Convert the listing from the line with "You are a GUI" up to and including the line with "pos(888,591)" into a JSON list of strings, one string per line, leaving out blank lines.

**Record extracts**
* * *
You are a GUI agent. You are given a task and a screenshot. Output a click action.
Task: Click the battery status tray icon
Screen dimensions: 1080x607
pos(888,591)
* * *
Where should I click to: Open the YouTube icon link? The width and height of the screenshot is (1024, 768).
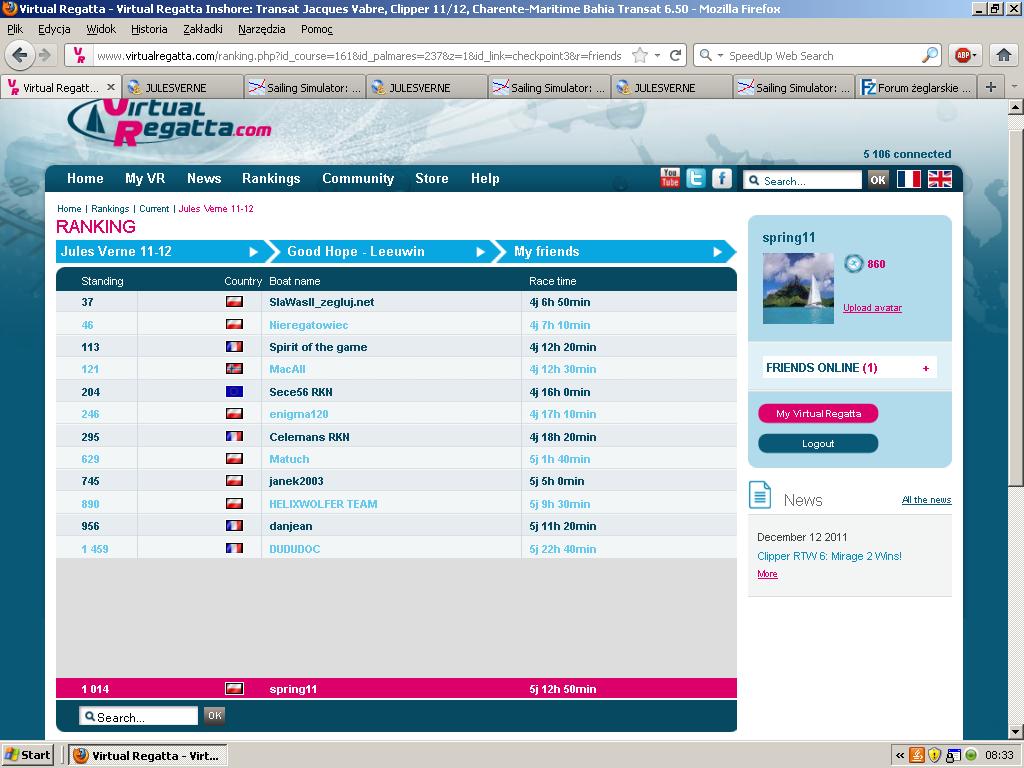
* * *
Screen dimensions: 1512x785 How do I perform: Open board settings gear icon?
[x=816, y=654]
* * *
**Exercise response**
[
  "You are a GUI agent. You are given a task and a screenshot. Output a click action.",
  "Task: Click the battery status tray icon",
  "Screen dimensions: 1080x607",
  "pos(888,591)"
]